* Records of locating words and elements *
--------

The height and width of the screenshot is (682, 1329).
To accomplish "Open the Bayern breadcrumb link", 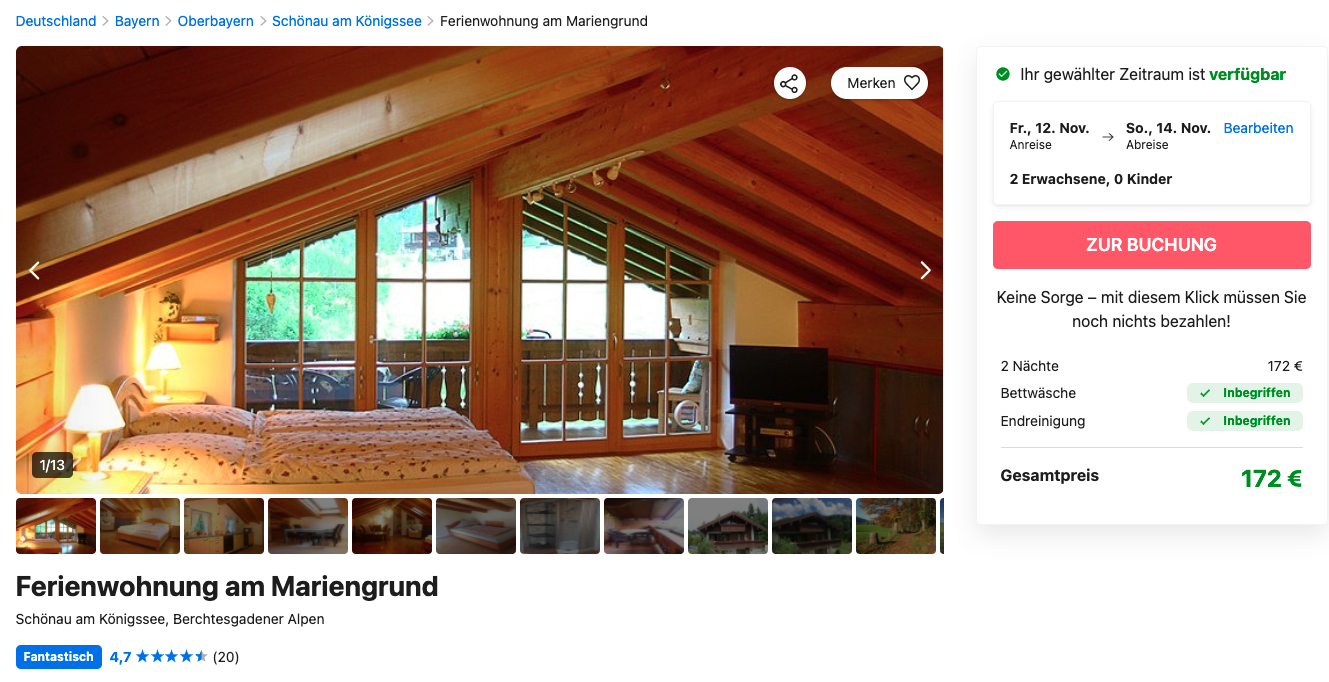I will pyautogui.click(x=137, y=21).
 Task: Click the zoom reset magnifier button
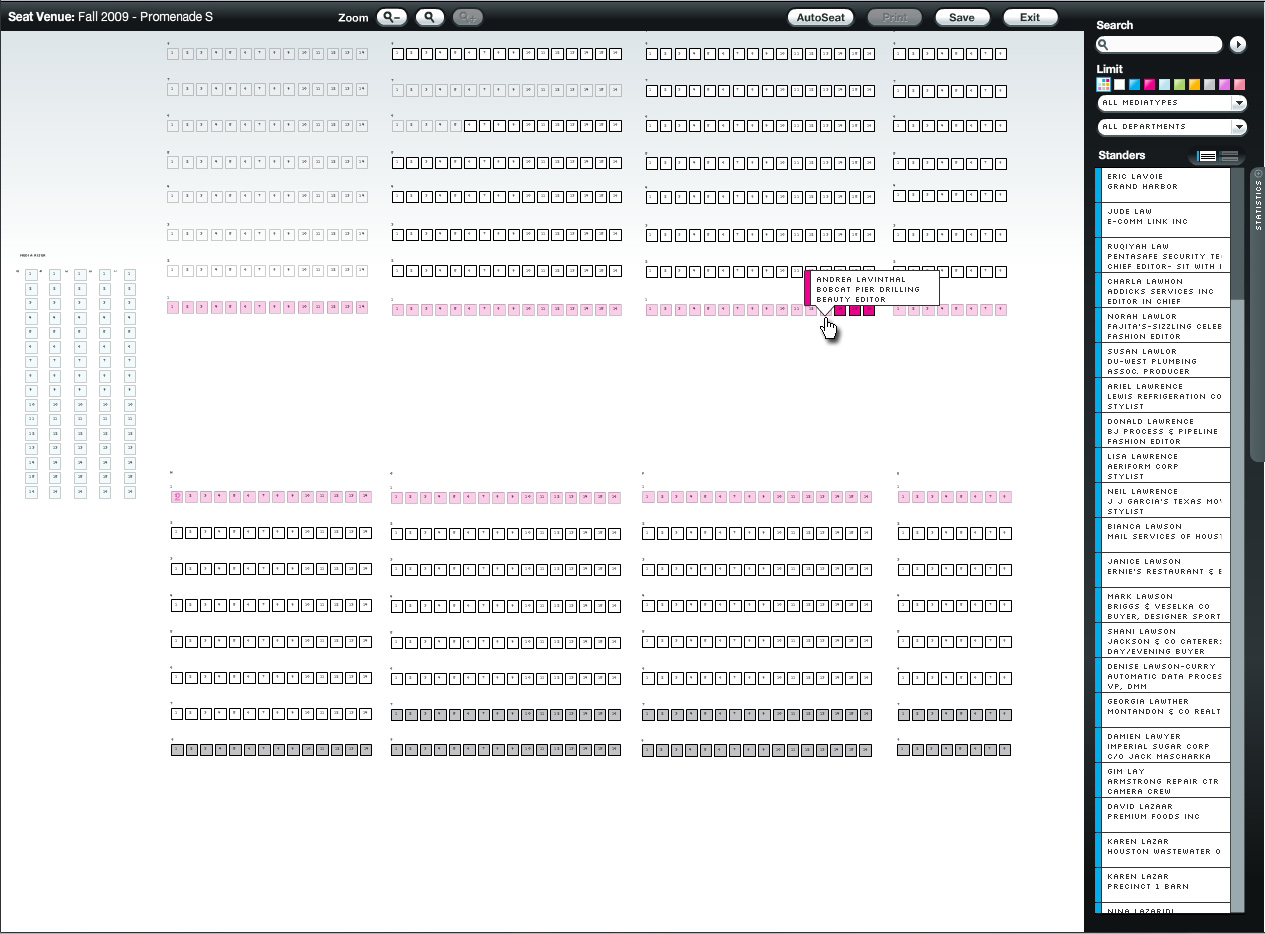[x=430, y=17]
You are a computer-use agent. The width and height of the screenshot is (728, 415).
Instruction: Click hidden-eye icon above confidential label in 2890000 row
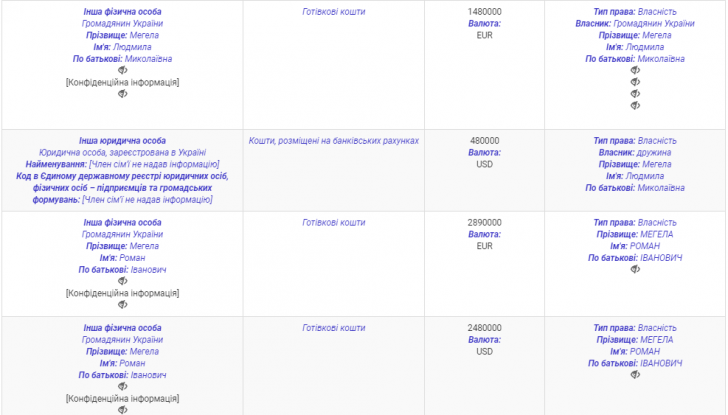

--------

* Work to do *
Which lines in the rows contain the string "width"? Copy each of them.

* Full output *
The height and width of the screenshot is (682, 1329).
You are a computer-use agent. The width and height of the screenshot is (728, 415).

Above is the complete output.